I'm leavin on a jet plane, Don't know when I'll be back again. John Denver, Leaving on a Jet Plane.
On my last full day in America, Sunday July 5, I had only one goal: to find that elusive pair of killer shades that would already confirm my IDF bona fides. Ever since having PRK laser surgery two years ago, shielding my eyes from the sun has taken on greater medical significance. So there were any number of reasons to celebrate when with the help of a friend, a flashy and polarized pair of Oakleys became my own. Israel, here’s looking at ya!
Monday July 6 is D-Day. My brother and sister-in-law join me on the train to the airport. Besides saving a bucket-load of cash, taking the New York subway to JFK Airport gives me a chance to savor the country I am leaving in a few hours. At the airport Nefesh B’Nefesh, the organization aiding in my aliyah, is out in force. A friend of mine working for the aliyah organization gives me my paperwork and in less than ten minutes I have my boarding pass and am munching on strawberries alongside a brief send-off ceremony.
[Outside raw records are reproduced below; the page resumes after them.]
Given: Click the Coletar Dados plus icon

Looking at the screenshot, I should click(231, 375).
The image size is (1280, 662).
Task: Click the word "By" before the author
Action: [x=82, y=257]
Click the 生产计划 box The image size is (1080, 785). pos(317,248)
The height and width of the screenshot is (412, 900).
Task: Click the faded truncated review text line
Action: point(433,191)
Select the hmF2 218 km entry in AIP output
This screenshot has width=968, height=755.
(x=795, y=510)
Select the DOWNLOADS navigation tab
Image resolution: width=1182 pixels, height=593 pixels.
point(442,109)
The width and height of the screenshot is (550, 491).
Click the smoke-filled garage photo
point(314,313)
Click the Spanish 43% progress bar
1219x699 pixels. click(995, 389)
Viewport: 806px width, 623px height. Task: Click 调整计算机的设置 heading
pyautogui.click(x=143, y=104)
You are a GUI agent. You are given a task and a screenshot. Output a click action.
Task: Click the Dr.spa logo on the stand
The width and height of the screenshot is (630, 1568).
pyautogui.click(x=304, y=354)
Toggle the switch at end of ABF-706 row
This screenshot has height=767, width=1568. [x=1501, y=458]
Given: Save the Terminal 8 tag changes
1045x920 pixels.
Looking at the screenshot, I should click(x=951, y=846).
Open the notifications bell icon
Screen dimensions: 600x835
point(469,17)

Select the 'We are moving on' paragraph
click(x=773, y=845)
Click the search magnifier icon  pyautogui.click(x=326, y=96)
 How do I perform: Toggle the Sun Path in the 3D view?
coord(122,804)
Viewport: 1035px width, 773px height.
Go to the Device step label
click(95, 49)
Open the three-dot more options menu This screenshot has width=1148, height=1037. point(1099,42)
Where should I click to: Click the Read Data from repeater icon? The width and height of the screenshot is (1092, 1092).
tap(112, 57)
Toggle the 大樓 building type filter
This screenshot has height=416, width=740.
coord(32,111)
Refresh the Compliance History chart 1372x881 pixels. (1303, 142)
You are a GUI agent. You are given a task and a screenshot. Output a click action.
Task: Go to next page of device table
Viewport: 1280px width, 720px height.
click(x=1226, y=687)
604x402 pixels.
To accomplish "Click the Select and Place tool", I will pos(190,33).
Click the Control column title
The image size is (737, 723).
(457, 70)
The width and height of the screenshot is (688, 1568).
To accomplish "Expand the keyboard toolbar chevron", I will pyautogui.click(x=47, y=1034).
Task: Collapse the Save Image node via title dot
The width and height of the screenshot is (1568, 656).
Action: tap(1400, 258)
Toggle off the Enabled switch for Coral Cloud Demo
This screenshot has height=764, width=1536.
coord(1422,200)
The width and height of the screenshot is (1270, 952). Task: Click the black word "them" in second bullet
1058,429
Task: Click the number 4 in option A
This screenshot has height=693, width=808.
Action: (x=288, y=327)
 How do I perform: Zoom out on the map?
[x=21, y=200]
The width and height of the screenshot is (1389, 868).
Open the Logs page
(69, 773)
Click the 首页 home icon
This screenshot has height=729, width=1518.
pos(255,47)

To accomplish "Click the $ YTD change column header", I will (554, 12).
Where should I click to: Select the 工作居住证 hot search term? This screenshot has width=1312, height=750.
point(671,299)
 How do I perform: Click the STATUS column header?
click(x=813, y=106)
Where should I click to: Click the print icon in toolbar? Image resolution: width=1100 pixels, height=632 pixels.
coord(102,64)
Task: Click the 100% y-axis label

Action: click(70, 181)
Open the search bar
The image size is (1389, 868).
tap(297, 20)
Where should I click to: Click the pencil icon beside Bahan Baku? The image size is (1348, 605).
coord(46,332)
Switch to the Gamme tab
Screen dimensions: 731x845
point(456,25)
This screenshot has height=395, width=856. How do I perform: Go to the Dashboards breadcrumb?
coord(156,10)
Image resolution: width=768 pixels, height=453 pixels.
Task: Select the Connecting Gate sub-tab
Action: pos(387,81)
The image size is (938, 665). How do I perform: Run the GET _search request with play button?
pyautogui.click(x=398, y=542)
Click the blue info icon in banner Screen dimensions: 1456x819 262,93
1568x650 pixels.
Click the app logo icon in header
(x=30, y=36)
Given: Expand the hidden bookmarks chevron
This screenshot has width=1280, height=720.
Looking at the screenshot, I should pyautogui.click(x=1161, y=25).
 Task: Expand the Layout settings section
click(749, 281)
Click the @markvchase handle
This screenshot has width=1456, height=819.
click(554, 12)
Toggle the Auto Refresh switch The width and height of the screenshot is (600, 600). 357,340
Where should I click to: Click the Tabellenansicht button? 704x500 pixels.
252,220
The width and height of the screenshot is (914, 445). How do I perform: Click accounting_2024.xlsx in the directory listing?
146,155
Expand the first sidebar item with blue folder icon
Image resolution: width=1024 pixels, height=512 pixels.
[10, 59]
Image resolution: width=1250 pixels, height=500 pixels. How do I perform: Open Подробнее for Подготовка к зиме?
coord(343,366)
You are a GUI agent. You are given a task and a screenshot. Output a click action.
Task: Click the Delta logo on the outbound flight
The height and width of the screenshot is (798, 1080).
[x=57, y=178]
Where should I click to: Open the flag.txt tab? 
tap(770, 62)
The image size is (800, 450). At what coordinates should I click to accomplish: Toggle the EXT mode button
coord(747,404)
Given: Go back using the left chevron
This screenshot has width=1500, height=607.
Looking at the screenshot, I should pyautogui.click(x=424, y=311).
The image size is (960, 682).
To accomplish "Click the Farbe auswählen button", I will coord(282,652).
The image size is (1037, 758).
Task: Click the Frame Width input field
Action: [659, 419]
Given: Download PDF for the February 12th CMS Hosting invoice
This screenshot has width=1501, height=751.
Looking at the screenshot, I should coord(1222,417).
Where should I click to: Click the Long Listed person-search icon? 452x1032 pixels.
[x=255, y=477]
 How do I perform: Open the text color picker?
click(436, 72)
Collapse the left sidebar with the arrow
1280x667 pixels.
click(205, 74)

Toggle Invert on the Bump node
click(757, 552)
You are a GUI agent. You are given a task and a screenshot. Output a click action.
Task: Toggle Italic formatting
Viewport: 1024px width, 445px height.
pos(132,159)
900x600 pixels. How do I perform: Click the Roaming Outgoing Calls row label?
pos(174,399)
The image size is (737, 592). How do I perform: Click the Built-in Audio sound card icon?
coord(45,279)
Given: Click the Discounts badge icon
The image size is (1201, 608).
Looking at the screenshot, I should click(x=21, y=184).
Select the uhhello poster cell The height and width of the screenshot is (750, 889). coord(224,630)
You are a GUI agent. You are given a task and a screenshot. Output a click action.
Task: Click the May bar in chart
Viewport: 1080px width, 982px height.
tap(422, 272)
Downstairs awaits security, the last chance to say farewell to my brother and his wife. We take a photo outside a bar serving that most patriotic of beers, Samuel Adams. Then I take a picture with two American soldiers standing by security. “Godspeed,” says the Hispanic lady soldier, when I explain I am preparing to enlist for two years in the Israeli army.
Finally it is time to say goodbye. As my brother cries on my back and whispers how proud he is of me, I realize the next time I may see him will be in at least nine months, at which point I will already have completed the basic training for an Israeli combat soldier. With his marriage a week old and my aliyah a flight away from completion, we have both crossed a threshold of great promise and dynamic uncertainty.